Teaching the issues of diversity can be a complicated subject unless you are prepared to deal with the controversial concerns and have lengthy classroom time to discuss and debate. Diversity encompasses a wide range of topics and in order to meet the social studies standards accurately, a good way to present and inform about the subject is through poetry. In an informative article by Ava L. McCall titled Using Poetry in Social Studies Classes to Teach about Cultural Diversity and Social Justice speaks about the ways in which poetry is useful as a teaching method. This source was from the journal Social Studies (v95 n4 p172 Jul-Aug 2004). The reason why I chose this specific article for my diversity project was because I liked how the information was presented to the students and I like how impactful it was for me as a student.

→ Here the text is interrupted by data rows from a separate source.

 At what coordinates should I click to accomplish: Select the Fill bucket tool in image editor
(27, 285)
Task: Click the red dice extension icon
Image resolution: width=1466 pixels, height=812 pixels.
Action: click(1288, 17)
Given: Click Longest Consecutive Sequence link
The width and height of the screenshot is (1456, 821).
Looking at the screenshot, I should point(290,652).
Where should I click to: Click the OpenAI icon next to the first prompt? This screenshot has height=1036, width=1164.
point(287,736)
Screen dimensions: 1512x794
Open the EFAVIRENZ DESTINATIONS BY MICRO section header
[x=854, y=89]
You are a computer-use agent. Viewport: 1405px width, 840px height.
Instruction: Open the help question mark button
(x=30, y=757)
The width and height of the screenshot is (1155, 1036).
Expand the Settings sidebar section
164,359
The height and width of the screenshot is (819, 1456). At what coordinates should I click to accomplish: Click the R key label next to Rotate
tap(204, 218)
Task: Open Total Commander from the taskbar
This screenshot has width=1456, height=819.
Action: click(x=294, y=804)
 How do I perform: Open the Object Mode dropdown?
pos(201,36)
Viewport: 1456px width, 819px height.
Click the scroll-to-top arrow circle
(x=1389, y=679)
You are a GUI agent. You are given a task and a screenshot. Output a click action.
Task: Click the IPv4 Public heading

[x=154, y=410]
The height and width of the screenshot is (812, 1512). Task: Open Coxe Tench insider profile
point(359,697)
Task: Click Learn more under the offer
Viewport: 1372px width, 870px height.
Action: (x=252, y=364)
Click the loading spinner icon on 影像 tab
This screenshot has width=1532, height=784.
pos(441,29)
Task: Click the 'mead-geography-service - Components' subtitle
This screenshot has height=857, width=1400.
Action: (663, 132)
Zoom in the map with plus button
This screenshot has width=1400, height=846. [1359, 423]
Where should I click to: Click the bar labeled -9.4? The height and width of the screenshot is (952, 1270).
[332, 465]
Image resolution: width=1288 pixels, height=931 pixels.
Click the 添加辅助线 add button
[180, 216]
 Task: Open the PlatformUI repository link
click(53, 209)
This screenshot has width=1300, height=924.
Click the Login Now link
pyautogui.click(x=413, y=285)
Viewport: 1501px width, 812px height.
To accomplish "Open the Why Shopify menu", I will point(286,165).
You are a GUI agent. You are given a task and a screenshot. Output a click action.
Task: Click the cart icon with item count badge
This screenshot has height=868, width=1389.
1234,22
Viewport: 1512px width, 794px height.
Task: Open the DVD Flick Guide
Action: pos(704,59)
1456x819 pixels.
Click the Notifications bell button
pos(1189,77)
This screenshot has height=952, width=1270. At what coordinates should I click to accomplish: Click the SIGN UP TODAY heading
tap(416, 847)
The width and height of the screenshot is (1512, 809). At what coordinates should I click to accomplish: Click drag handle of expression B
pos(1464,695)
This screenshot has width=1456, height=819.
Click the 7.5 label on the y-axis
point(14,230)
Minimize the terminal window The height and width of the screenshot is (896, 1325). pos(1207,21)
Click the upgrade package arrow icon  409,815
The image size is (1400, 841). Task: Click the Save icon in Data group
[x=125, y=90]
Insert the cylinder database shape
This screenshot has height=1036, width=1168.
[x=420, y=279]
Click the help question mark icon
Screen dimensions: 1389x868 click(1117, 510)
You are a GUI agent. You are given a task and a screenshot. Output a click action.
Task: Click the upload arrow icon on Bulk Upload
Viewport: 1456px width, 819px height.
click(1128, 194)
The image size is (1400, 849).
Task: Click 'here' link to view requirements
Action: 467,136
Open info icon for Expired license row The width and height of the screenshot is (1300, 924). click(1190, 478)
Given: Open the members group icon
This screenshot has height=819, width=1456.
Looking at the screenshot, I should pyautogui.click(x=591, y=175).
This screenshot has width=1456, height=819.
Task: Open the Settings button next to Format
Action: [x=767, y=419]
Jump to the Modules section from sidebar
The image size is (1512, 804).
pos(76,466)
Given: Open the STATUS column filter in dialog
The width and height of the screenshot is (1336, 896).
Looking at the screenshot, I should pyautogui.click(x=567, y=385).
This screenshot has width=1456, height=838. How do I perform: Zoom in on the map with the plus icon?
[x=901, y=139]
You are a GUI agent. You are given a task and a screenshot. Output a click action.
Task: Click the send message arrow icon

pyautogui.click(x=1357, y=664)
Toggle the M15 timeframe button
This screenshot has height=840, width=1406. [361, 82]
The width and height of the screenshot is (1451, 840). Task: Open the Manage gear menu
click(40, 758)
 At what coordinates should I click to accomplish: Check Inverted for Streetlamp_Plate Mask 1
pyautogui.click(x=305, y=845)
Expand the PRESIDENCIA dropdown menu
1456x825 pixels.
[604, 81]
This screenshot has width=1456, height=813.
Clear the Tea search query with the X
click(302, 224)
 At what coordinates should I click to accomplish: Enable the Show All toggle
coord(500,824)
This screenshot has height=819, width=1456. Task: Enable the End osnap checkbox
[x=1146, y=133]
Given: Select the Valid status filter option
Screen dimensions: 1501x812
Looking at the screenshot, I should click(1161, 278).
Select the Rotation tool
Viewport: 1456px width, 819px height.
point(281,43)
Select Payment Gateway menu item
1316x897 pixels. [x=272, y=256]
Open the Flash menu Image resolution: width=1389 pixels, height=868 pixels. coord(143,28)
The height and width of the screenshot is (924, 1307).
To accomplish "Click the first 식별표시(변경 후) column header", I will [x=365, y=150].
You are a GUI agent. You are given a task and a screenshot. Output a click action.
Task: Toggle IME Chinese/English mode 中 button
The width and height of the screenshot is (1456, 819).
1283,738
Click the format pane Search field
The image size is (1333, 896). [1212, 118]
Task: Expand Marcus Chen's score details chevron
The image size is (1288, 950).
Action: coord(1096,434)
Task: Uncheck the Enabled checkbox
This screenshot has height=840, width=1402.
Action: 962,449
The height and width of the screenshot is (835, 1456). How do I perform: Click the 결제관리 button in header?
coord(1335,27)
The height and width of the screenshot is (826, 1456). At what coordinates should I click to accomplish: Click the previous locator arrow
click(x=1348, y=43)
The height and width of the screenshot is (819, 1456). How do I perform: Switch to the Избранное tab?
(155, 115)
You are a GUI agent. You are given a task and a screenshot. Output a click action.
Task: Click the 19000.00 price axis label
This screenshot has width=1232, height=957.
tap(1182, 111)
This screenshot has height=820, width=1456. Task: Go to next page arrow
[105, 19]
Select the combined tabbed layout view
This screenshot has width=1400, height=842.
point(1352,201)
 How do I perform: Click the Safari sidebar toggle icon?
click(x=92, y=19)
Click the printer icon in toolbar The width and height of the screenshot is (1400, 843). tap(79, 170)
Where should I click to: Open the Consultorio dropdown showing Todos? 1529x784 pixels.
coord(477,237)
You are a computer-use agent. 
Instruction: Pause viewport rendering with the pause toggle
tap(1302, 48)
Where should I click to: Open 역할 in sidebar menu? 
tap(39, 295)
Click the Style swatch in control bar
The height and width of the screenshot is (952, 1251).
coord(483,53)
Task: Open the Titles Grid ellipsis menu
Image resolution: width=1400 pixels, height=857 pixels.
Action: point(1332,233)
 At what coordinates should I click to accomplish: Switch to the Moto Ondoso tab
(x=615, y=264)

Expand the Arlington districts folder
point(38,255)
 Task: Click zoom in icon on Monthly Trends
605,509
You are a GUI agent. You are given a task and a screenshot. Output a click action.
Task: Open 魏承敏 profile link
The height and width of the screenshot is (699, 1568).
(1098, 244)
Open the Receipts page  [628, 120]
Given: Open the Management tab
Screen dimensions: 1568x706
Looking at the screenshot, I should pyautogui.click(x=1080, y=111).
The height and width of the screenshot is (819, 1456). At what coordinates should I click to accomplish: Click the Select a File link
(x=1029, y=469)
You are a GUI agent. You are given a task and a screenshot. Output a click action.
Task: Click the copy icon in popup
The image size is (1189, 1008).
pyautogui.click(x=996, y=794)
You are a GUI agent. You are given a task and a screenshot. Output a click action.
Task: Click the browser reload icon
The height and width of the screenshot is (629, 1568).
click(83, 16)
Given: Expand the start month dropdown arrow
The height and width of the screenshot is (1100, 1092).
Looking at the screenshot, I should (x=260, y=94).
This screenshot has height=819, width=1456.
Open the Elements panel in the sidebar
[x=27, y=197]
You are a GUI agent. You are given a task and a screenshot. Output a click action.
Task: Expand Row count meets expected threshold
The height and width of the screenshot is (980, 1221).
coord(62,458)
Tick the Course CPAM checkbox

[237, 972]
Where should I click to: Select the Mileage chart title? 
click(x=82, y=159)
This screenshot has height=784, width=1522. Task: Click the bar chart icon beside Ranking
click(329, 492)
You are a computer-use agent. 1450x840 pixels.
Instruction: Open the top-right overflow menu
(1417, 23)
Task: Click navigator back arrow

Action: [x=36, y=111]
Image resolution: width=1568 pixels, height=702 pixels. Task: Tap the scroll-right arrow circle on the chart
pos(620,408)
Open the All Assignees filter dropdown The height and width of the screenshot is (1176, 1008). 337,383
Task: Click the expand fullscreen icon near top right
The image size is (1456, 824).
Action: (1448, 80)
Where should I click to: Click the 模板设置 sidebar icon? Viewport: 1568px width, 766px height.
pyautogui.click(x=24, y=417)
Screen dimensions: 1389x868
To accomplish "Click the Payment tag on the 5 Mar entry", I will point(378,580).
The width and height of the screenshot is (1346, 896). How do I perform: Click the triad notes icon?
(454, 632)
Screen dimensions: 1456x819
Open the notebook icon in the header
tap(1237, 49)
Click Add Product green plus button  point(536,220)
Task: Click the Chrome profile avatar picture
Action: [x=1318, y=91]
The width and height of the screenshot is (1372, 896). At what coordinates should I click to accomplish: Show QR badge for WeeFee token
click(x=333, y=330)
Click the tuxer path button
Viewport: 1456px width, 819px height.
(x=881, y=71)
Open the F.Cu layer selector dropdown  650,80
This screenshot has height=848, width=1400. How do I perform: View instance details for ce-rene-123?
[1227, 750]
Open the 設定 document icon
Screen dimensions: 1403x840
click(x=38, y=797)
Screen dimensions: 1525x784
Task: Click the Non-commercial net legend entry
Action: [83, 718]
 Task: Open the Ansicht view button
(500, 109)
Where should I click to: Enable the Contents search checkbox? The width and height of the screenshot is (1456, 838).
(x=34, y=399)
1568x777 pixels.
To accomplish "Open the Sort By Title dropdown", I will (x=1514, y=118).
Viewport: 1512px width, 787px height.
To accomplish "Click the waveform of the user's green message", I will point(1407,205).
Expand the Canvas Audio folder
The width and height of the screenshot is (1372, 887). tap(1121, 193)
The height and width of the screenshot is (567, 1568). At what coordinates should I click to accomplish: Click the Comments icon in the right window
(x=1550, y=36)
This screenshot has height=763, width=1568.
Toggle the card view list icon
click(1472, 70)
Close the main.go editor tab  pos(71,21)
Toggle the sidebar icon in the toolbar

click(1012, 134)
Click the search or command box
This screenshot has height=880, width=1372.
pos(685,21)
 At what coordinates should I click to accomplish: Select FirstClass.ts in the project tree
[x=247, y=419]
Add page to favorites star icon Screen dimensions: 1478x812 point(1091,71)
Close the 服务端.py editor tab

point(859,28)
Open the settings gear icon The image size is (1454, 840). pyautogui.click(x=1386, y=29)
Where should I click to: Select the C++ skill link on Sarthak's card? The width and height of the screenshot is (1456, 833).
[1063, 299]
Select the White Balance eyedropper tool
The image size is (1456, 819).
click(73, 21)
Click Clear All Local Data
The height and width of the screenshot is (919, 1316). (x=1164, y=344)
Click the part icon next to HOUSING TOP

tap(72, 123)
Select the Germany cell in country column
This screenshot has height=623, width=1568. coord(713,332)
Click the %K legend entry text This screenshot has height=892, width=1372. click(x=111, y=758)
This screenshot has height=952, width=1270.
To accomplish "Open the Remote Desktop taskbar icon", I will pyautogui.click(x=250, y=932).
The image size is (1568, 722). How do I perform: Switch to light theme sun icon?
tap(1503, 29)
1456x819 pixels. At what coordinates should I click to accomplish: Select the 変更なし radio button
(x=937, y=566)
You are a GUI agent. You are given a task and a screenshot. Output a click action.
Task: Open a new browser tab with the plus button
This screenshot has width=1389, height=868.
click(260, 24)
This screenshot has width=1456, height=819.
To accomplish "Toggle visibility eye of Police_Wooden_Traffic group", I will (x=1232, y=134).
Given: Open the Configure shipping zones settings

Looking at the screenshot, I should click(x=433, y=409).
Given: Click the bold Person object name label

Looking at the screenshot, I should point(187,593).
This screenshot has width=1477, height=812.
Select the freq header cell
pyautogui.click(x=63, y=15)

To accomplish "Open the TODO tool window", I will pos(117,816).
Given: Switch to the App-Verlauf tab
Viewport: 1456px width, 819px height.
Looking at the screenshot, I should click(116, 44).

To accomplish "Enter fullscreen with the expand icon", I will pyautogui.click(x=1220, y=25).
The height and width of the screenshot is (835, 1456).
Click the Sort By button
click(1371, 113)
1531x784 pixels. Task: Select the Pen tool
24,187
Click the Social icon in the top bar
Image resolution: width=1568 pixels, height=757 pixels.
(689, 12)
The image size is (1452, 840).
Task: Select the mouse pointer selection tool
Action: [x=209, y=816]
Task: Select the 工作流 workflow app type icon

The teaching of poetry reading can take many different shapes and teach many critical skills from one poem. McCall’s main points were that through the broad range of diversity topics one can find very specific events captured in writings. Using old and new text, she examines the historical aspects of the authors before assigning the poems. She feels that the poetry confronts the issues of racism, sexism and classism in a non-threatening, and personal way. Poetry often affirms women’s strength and cultural groups less values in society. Also frequently praises individuals who resist oppression or portray harm resulting from discriminatory actions (McCall, 172).

Poetry itself is deep and thought provoking, which is exactly what I want my students to feel! Using this medium as a way to transport the readers into that history does not stop when we are done reading the poem. Usually poets are vague and mysterious. This leads to discussion and higher learning through critical thinking and analyzing not only the words and vocabulary, but the author’s background, bias and point of view.

I feel that students should not only practice with poetry for meaning, but will have enjoyment in discovering each hidden clues within the short, potent stanzas. The possibilities are endless and save more time than reading a lengthy book. Also the teacher is benefiting because the lesson is more engaging and insightful. In conclusion, poetry is a great way to represent the issues of diversity to your students.